Additionally, though the Chinese government has been given substantial praise for its ability to direct enormous amounts of investment into developments in a way that the U.S. could only dream of doing, many of these investments have led to enormous waste. For instance, I had the opportunity to ride on China’s newly constructed high-speed rails, the pet project for which the Communist Party has obtained the most bragging rights. I later learned that although high speed-rail tickets cost 35% of an average Chinese urban resident’s income, they were sold at artificially low prices set by the government. Many prominent Chinese economists like Huang Yiping of Peking University, have expressed doubts of China’s high-speed rails ever making a profit. While they serve a small sliver of China’s elite, the high-speed rails have continued hemorrhaging public funds and contributing to the national debt.

As I followed American politics on my laptop in Beijing, I often cursed the rampant pandering both candidates engaged in during the 2012 Presidential debates and lamented the inability of Congress to solve the looming deficit crisis. However, when I remember America’s core ideals of, individual freedom, human rights, and political equality, I am reminded of precisely why so many of the Chinese friends I had made expressed their hopes of coming to the U.S. one day. When I realize the amount of opportunity and social mobility still available in America and the amount of innovation that has taken place here, I can only feel a sense of deep pride.
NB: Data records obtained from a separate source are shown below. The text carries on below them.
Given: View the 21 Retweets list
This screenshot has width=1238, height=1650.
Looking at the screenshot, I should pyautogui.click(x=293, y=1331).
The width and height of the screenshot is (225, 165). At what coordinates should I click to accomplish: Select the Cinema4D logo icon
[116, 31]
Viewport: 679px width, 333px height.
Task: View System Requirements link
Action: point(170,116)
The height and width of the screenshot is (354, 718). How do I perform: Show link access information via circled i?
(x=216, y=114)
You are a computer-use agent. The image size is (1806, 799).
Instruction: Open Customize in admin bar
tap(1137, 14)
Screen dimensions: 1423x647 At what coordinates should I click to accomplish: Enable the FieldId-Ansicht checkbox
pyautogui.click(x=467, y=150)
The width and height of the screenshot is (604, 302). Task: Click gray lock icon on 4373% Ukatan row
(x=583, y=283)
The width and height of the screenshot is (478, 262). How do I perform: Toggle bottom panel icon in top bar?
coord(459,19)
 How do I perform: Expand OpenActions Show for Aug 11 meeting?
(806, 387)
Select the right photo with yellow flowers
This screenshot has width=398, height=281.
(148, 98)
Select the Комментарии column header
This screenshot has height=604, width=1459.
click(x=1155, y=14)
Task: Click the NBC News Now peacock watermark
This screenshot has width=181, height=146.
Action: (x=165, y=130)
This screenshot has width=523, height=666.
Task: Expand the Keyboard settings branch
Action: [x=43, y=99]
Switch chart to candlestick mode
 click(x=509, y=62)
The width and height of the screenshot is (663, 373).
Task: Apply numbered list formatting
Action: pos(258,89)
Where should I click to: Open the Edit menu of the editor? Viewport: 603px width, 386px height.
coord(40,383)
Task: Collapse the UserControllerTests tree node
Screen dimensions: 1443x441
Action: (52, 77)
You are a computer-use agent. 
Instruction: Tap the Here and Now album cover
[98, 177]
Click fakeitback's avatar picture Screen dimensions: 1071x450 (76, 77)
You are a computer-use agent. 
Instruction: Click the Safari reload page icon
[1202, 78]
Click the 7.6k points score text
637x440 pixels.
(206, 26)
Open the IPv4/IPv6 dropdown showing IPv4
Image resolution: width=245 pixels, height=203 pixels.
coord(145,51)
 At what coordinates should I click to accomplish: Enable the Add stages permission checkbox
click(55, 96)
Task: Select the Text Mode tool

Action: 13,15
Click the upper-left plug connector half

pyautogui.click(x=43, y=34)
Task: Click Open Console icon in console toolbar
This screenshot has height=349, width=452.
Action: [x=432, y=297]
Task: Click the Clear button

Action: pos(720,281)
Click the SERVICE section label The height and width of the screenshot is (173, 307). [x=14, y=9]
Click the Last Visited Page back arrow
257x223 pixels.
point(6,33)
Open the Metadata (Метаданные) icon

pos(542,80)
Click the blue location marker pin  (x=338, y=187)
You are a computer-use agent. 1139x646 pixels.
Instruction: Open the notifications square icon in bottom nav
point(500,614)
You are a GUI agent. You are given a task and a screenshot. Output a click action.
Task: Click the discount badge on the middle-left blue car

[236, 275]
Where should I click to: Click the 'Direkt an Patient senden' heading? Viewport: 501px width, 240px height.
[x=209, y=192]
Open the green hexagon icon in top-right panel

During a particular discussion in class, one of my teachers, a Beijing native, lamented the fact the Chinese government’s abuses of power could not be adequately checked because one party alone controlled the state. He then expressed envy at the fact that Americans at least had a choice. Ever the cynic, I made an offhand comment on how two equally inept parties made neither for much of a difference or for much of a choice. He immediately objected, remarking that having just one more choice can make a world of difference. I thought on all that I had learned about China, and could only agree. Sometimes, another choice makes all the difference.